About this task – In the data below, the answer is the run of lines from the line containing "Archives (1197, 867)" through the line containing "[button] (1470, 68)", both included; print it exactly and nothing else.

Supplied data –
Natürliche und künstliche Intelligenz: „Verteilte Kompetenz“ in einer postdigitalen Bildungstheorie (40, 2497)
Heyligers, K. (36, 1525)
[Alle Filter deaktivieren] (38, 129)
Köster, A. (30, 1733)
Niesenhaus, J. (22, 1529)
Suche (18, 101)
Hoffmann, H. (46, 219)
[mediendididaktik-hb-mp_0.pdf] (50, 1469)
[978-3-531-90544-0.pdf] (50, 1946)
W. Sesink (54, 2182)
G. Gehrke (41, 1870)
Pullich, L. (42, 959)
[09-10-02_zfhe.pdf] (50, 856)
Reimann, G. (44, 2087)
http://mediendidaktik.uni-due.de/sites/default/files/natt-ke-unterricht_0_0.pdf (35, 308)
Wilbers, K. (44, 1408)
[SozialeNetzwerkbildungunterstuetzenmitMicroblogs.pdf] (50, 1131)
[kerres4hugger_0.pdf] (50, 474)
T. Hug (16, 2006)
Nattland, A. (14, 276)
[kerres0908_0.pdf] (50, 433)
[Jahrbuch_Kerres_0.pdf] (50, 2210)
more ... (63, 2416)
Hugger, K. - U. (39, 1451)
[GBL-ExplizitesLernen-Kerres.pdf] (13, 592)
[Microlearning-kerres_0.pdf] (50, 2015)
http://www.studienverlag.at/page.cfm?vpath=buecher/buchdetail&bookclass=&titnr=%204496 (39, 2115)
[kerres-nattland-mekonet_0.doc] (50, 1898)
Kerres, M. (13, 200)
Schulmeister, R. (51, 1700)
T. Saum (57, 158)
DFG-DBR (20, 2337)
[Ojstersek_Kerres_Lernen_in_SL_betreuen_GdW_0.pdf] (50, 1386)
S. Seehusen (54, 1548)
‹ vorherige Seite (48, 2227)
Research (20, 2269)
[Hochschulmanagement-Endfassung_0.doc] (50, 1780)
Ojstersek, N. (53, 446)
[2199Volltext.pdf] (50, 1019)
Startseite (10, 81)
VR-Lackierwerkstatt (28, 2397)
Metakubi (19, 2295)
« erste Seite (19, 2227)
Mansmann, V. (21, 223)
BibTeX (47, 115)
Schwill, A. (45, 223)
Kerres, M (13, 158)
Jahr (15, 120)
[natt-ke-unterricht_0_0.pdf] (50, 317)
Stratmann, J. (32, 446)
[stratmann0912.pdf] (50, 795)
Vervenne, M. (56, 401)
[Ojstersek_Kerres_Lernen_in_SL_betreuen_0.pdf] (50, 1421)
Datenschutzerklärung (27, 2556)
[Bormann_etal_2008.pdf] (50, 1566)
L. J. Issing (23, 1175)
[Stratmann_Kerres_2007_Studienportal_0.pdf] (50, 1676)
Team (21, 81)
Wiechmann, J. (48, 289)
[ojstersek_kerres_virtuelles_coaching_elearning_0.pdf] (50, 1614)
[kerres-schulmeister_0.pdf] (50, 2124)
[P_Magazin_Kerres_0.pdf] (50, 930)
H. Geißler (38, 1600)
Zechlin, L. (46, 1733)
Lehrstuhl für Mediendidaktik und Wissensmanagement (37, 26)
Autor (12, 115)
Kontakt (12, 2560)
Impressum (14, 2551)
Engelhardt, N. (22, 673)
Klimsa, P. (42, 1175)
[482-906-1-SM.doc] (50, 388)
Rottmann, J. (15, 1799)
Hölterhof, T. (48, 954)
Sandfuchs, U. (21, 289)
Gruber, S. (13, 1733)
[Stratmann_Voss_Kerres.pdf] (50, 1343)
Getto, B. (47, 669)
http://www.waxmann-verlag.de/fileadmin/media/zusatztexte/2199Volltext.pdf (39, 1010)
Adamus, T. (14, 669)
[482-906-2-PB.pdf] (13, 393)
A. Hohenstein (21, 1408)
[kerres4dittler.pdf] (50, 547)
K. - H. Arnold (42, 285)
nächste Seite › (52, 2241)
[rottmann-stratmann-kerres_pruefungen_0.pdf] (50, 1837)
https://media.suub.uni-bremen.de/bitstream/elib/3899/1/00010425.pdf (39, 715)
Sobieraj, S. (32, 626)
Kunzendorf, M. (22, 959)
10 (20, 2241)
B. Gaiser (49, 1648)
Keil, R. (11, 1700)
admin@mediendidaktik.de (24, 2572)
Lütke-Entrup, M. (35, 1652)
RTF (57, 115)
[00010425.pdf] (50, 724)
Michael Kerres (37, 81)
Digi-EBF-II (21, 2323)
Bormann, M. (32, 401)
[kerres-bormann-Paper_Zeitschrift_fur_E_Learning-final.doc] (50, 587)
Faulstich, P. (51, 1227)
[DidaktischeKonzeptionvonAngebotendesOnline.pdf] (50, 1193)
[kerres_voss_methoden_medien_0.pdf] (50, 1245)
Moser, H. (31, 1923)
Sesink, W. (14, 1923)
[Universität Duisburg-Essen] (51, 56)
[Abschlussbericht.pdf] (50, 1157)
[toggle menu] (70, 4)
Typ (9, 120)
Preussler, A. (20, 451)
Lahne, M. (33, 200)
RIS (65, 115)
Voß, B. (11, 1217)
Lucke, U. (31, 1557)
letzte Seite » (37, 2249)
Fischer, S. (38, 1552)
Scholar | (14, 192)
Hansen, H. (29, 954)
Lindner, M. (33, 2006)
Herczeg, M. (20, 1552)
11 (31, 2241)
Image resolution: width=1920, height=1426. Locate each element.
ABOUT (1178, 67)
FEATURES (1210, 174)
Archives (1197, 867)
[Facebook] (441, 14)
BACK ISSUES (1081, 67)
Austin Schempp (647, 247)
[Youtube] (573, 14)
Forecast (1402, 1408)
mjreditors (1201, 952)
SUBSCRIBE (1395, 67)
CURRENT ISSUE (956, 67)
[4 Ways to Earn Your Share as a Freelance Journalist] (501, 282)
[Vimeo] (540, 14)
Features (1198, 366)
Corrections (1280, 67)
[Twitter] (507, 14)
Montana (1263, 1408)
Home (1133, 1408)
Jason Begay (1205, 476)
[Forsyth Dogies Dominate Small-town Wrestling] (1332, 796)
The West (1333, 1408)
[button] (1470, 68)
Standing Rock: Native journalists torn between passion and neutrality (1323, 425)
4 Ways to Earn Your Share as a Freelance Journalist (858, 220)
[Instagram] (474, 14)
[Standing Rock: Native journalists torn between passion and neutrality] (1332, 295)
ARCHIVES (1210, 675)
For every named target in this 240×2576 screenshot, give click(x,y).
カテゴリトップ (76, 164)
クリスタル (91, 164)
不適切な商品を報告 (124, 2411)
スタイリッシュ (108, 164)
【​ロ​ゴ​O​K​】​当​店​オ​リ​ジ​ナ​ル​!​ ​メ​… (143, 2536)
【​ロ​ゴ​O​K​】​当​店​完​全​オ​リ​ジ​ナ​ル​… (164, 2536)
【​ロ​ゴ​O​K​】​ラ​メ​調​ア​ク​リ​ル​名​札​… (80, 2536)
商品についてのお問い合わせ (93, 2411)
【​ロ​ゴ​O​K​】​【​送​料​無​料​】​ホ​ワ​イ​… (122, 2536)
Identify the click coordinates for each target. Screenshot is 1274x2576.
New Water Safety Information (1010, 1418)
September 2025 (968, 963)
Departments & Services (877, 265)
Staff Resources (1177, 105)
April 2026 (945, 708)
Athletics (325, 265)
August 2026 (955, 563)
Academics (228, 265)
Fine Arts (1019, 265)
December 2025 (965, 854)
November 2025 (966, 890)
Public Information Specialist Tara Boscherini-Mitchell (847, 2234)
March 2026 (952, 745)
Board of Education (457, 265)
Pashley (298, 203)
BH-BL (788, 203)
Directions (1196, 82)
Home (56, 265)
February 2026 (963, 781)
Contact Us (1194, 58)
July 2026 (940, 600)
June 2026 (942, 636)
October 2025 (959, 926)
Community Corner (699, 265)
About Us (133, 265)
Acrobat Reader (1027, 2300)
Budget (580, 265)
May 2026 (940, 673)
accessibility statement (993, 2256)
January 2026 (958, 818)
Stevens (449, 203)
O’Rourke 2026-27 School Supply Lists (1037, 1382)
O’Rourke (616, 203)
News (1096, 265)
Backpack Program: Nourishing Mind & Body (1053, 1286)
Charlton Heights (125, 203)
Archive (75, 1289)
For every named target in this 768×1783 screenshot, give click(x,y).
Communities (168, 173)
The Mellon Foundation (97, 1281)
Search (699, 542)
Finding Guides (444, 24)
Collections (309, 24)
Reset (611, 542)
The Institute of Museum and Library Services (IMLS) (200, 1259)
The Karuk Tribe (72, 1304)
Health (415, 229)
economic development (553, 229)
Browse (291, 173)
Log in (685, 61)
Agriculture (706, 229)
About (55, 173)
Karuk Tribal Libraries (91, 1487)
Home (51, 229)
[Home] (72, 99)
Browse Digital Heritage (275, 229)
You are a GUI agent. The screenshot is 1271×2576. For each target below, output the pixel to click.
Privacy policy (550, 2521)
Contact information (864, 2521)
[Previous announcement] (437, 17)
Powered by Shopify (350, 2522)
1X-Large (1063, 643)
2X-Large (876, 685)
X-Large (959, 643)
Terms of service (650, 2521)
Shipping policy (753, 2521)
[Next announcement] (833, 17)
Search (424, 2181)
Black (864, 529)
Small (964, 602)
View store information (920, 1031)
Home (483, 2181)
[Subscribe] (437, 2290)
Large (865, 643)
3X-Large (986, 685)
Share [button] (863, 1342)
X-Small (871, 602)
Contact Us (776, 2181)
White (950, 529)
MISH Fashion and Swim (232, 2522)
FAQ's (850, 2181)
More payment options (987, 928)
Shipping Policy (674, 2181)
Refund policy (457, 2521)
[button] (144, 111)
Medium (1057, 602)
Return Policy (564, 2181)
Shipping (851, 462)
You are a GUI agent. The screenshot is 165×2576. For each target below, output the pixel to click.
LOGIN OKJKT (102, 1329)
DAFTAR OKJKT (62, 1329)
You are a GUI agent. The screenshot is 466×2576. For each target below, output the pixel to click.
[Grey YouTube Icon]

Answer to this exercise –
Archives (1197, 867)
[Facebook] (441, 14)
BACK ISSUES (1081, 67)
Austin Schempp (647, 247)
[Youtube] (573, 14)
Forecast (1402, 1408)
mjreditors (1201, 952)
SUBSCRIBE (1395, 67)
CURRENT ISSUE (956, 67)
[4 Ways to Earn Your Share as a Freelance Journalist] (501, 282)
[Vimeo] (540, 14)
Features (1198, 366)
Corrections (1280, 67)
[Twitter] (507, 14)
Montana (1263, 1408)
Home (1133, 1408)
Jason Begay (1205, 476)
[Forsyth Dogies Dominate Small-town Wrestling] (1332, 796)
The West (1333, 1408)
[button] (1470, 68)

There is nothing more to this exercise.